He is at his best, I think, in Bread and Butter (1966), a slow-burning but finally very gripping piece. 'Gripping' sounds a curiously old-fashioned term of praise, but it is apt, for Bread and Butter gets full value from an element in general rather misprized by the newer dramatists (dedicated comedians apart): plot. There is, after all, something very comforting about a plot. However uninteresting we may find the characters and situations of a play initially, if we have perforce to spend a whole evening with them, it is practically inevitable that sooner or later we shall begin to feel at least a faint stirring of interest in how things will turn out, what will become of character A or B.

This is very much what happens in the course of Bread and Butter. Initially, the four characters who make up the cast seem uninteresting. The two men, Morris and Alec, are too broadly, simply what they are: Morris the perennial political enthusiast, haring off now after one political panacea, now after another, and Alec, the soft, silly listener to what other people say. Their women, Sharon and Miriam, are even more colourless and the background of working-class Jewish life in Glasgow between the wars, unfamiliar in the theatre, sounds much more attractively exotic than it is. Big events in the outside world come and go, but to Morris and Alec they impinge only as subjects for conversation, the groundwork on which Morris can embroider dizzying patterns of Marxist theory. The development is deceptively slow, the play almost static up to the half-way mark, which brings us to the end of the war, with Morris's fortunes on the down-grade and Alec's slightly on the up. The author's technique may seem limited and repetitive: in virtually every scene he uses to excess the old 'new drama' ploy of conversations continued at odds, with neither participant listening to the other—signifying, of course, failure to communicate or, as Pinter has it, fear of communication. Which is all very well in small doses, but continued obsessively in scene after scene can become extremely tiresome. However, by this time the plot has established its insidious hold: it has become quite interesting, in the most naïve, old-fashioned way, to know how things will all turn out for the two households.

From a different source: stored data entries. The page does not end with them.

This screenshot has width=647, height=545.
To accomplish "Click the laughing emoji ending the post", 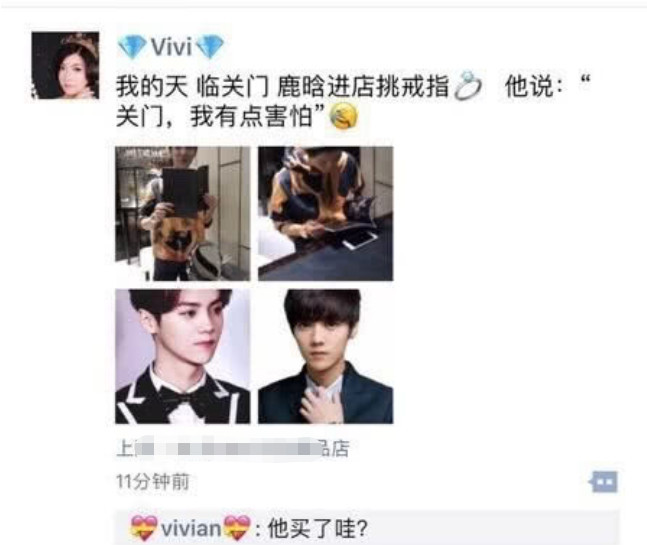I will [x=343, y=116].
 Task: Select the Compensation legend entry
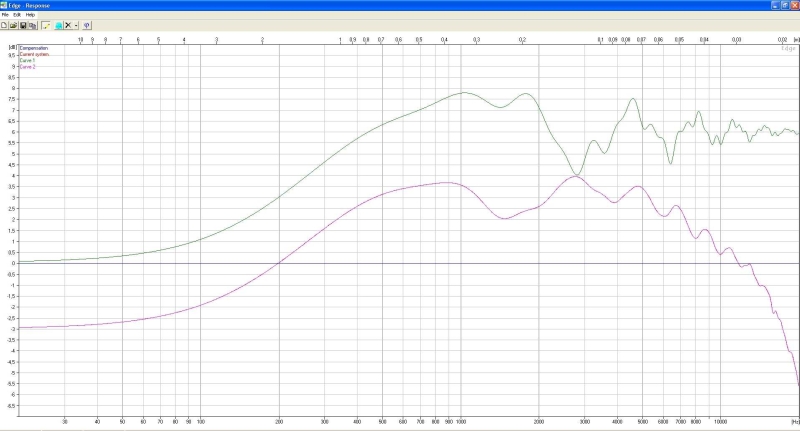32,48
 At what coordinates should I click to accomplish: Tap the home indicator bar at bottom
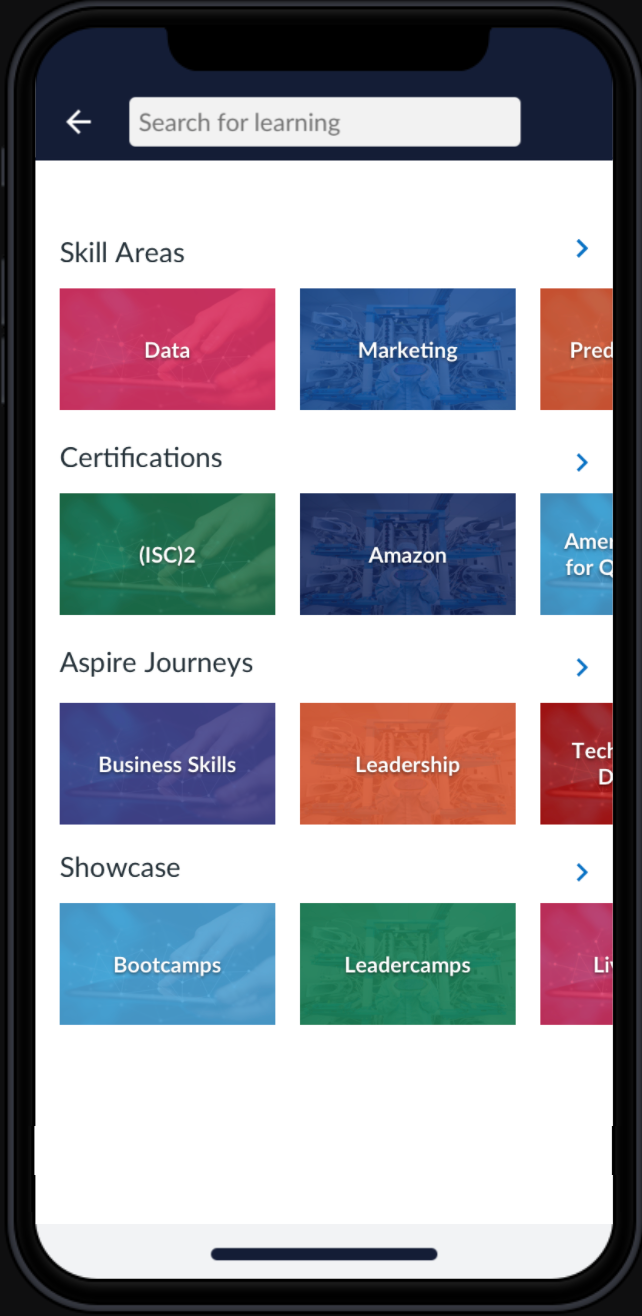324,1254
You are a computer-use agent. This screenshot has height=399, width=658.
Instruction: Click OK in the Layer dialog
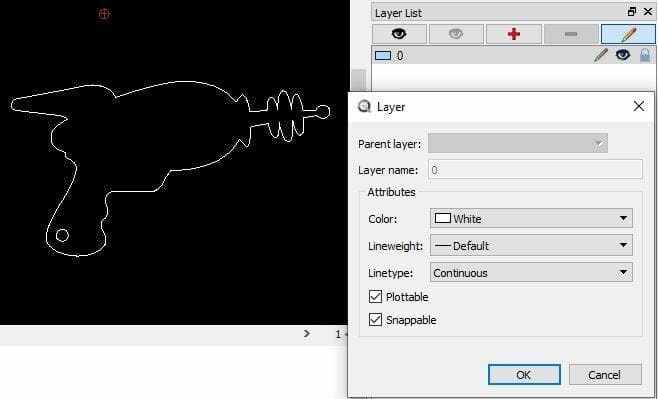[524, 375]
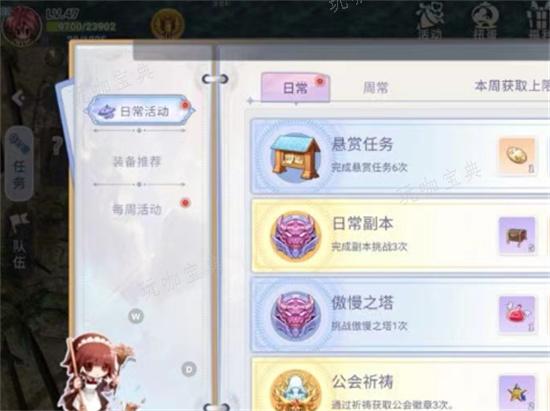Switch to the 日常 tab
The width and height of the screenshot is (550, 411).
(295, 87)
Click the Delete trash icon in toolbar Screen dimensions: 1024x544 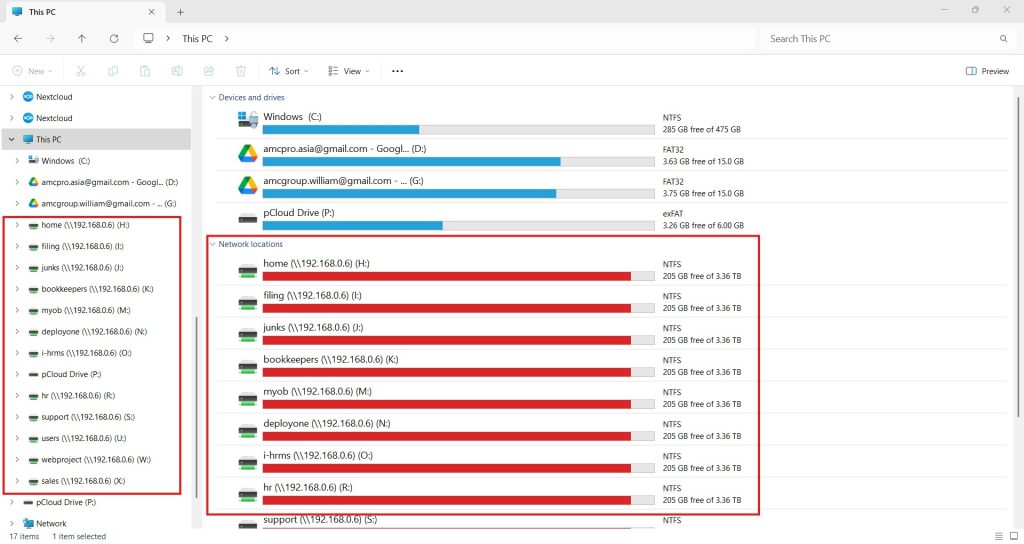(x=241, y=71)
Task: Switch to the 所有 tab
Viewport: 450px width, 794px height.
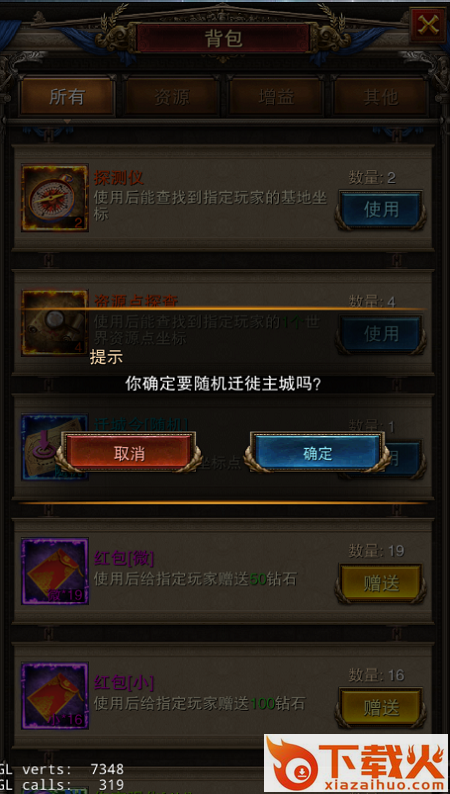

And the second half not only answers this query, but does so far more tellingly than the question was posed in the first half. For by the end of the war, it transpires, Miriam, Alec's wife, who always did have her calculating side, has become warped about money to an extent which makes the mild, amiable Alec begin to question seriously whether, after twenty-odd years of married life, he really likes his wife at all—and decide that, all things considered, he doesn't. Not only do these two characters grow in stature and complexity, though, but so does Morris: his jealousy of Alec's quiet happiness, his...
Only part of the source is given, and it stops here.